Très vite, la pratique fait réaliser la différence entre le positionnement ordinaire – la soumission aux pensées, l’embarquement dans les pensées – et la possibilité d’user de son attention consciente (la pleine présence à ce qui est). D’ailleurs, cette pratique en dit davantage que ces explications nécessairement maladroites. Elles sont « maladroites », parce qu’elles dépendent justement des pensées. Sentir, sentir vraiment demande de s’arrêter de penser. Toute perception a cette exigence : même quand vous épiez quelqu’un, quand vous tentez de capter ce qui est chuchoté, vous cessez machinalement de penser.

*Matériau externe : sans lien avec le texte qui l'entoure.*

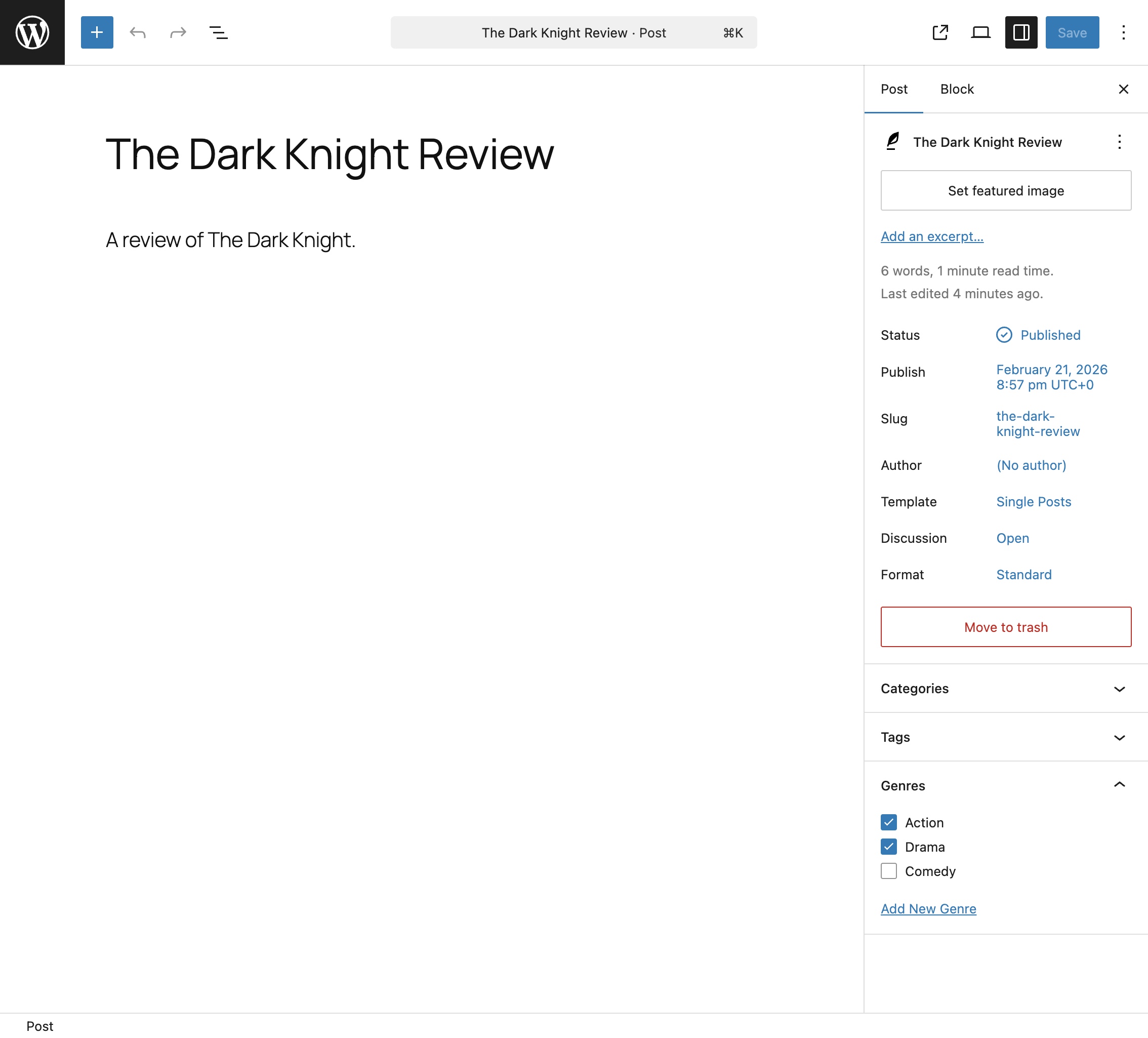This screenshot has width=1148, height=1038.
Task: Click the Add New Genre link
Action: tap(928, 909)
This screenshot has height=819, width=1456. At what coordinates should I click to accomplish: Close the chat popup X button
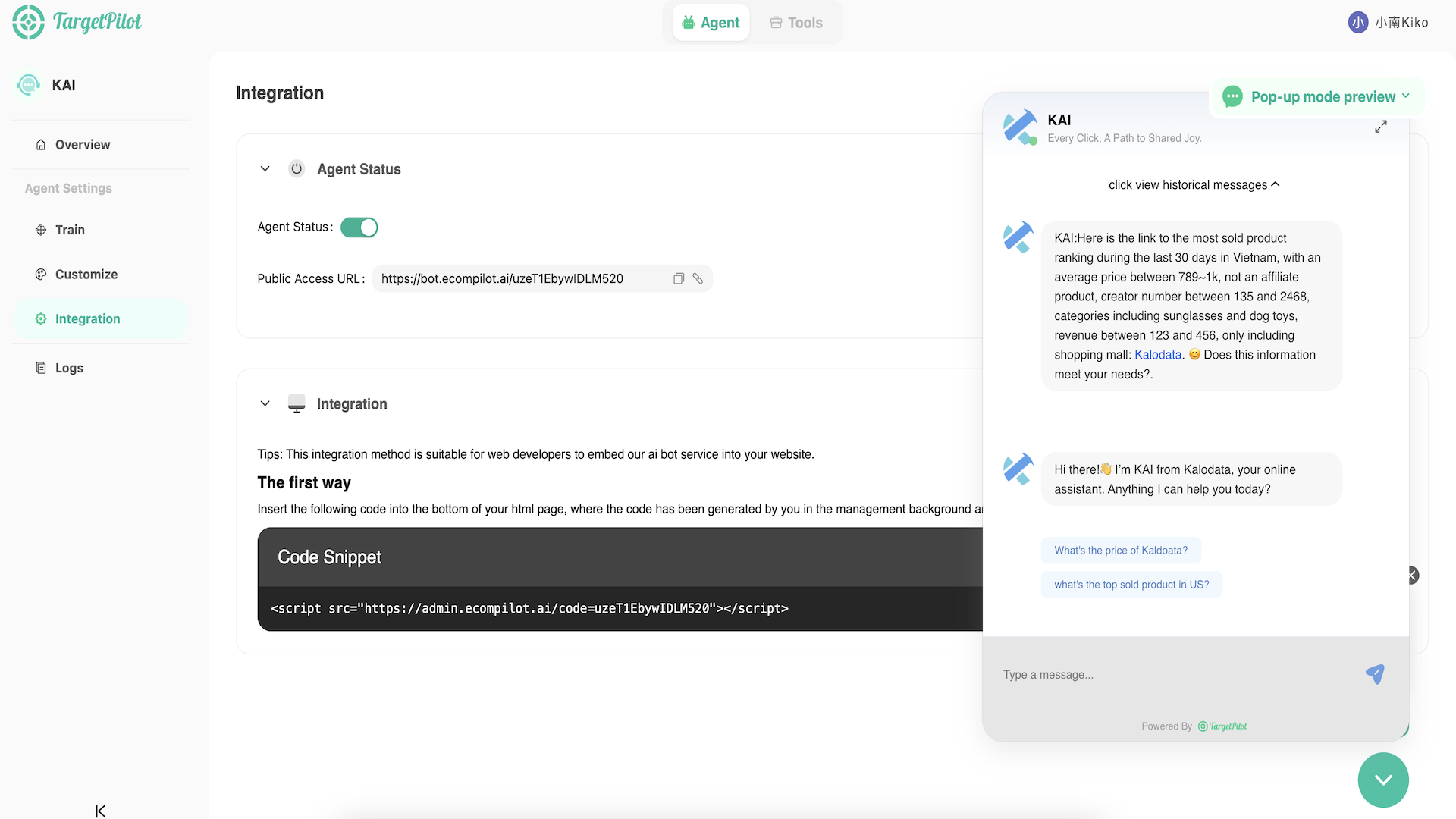point(1411,576)
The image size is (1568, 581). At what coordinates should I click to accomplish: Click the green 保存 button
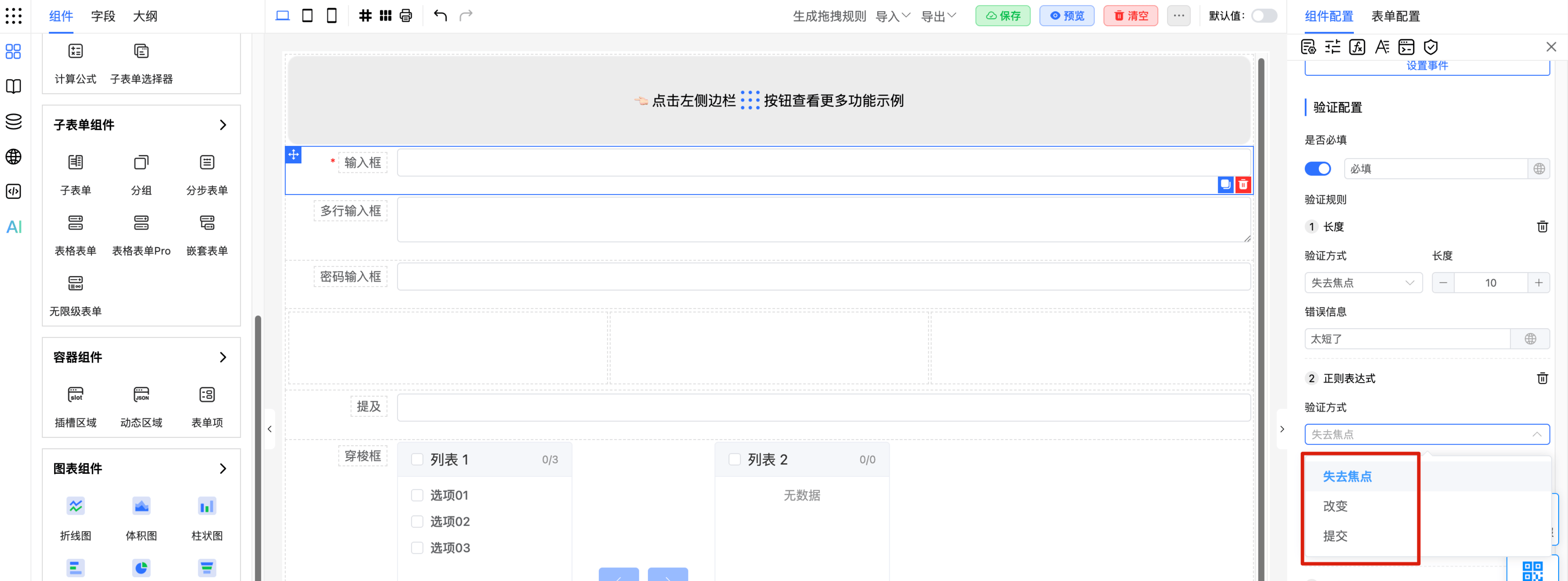click(1002, 16)
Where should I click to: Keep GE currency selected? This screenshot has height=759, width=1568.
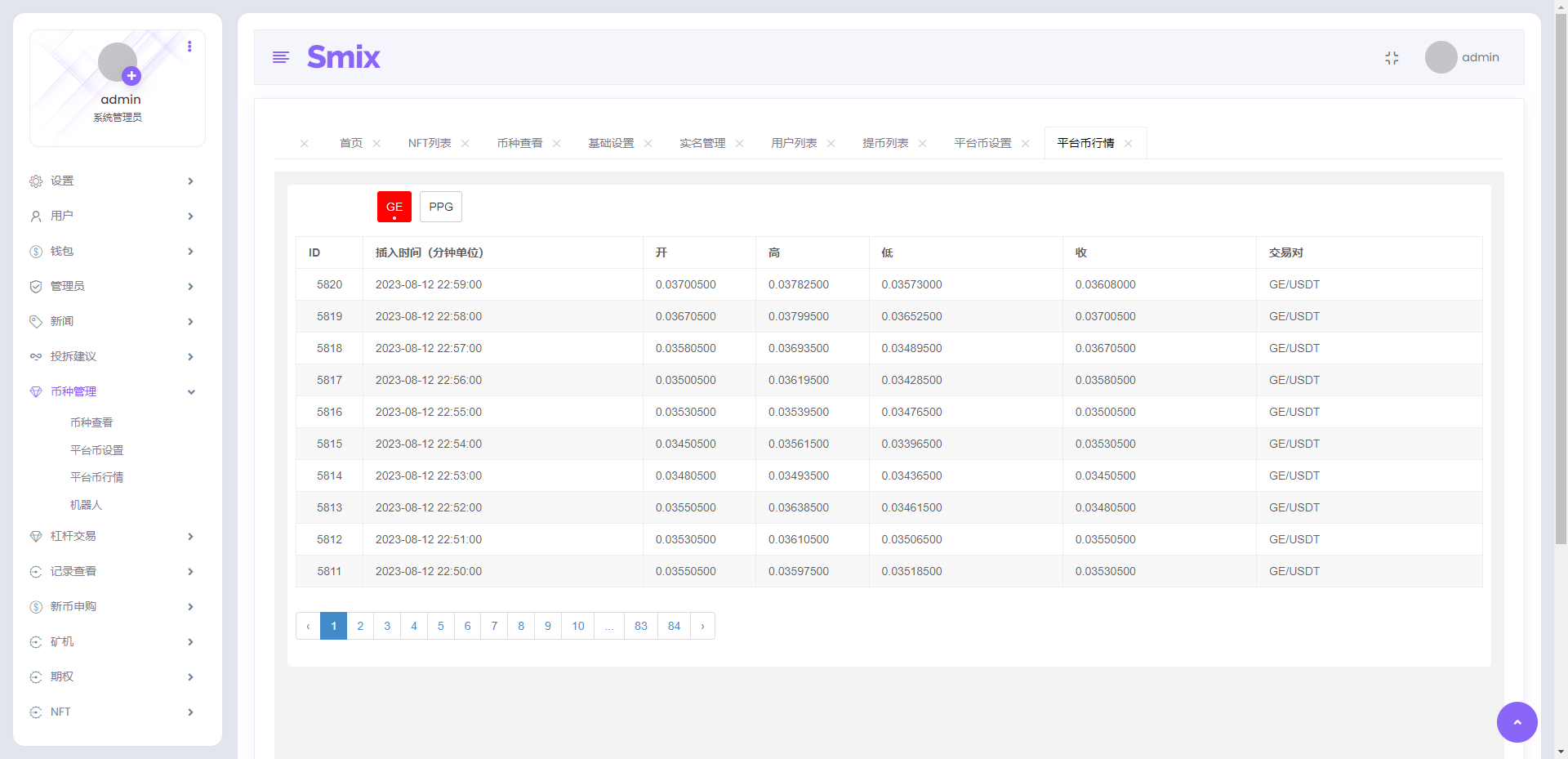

Vous voici arrivé à la fin de cette nouvelle chronique : vous pouvez en penser bien des choses, positives ou négatives, mais d’autant plus si la pensée est prenante, arrêtez-vous un instant, prenez du temps, et vérifiez ce que vous ressentez. Puisque vous le faites pour vous, vous n’avez même pas à le nommer, juste à l’observer, juste à le reconnaître. De la sorte, captez vos ressentis et accordez-leur toute votre attention. Ce faisant, vous recevrez bien plus que ce que vos attentes même inespérées d’attention d’autrui pourraient vous apporter. C’est ainsi que l’on s’accorde, enfin, une attention transformatrice.